I have been trying to get this script to work for literally days and I think that I'm almost there but it isn't quite working. My understanding of PHP is limited and I have hacked this script together from a lot of other scripts.
I have separated the script in to two parts. Each of these parts work when run on their own but when they are placed together the page never loads.
The first part checks a URL for any external links ignoring any nofollow links.
The second part checks the server response header for a url
The whole script should find any external, followed links on a web page and then check if any of links are broken.

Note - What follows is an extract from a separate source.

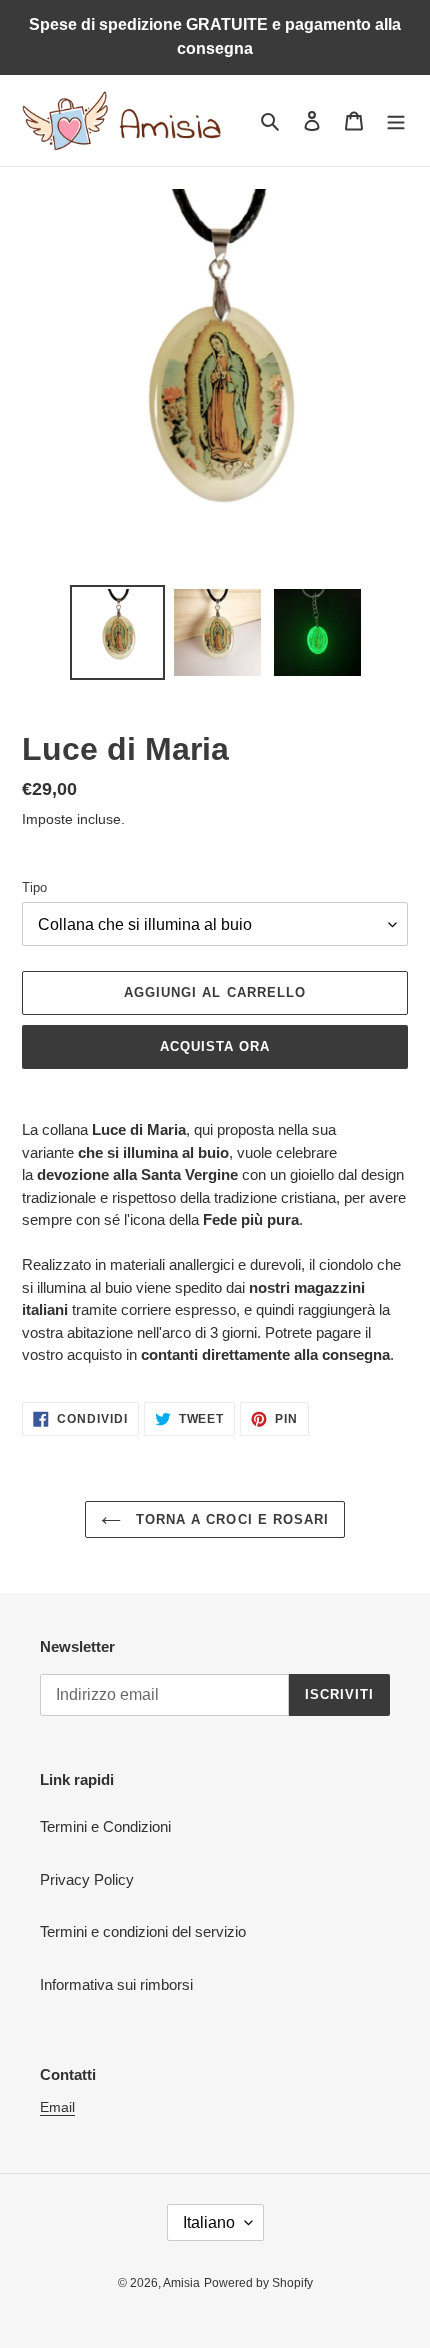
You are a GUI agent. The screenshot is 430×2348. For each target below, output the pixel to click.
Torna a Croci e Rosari (230, 1519)
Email (57, 2107)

Any help to get this working would be very much appreciated.
<?php
// This is the first part of the script to get a list of external links from a web page ignoring any nofollow links
// Set the parent URL
$url = 'http://www.example.com';
$pUrl = parse_url($url);
// Load the HTML into a DOMDocument
$doc = new DOMDocument;
@$doc->loadHTMLFile($url);
// Look for all the 'a' elements
$links = $doc->getElementsByTagName('a');
$numLinks = 0;
foreach ($links as $link) {
// Exclude if not a link or has 'nofollow'
preg_match_all('/\S+/', strtolower($link->getAttribute('rel')), $rel);
if (!$link->hasAttribute('href') || in_array('nofollow', $rel[0])) {
continue;
}
// Exclude if internal link
$href = $link->getAttribute('href');
if (substr($href, 0, 2) === '//') {
// Deal with protocol relative URLs as found on Wikipedia
$href = $pUrl['scheme'] . ':' . $href;
}
$pHref = @parse_url($href);
if (!$pHref || !isset($pHref['host']) ||
strtolower($pHref['host']) === strtolower($pUrl['host'])
) {
continue;
}
// Increment counter otherwise
echo $link->getAttribute('href') . " - ";
$numLinks++;
// This is the second part of the script to check to see if the link returns no response or a 404 response.
// Reset $checkurl
$checkurl = '';
// Set the URL to check server response code
$checkurl = $link->getAttribute('href');
// Check header response for URL
file_get_contents($checkurl);
$response = $http_response_header[0];
// If 404 exists in response then set as 404
if (strpos($response,'404') !== false) {
$server_response = '404';
}
// If there is no response then set as 404
if ($response == '') {
$server_response = '404';
}
echo $server_response;
echo '<br>';
}
?>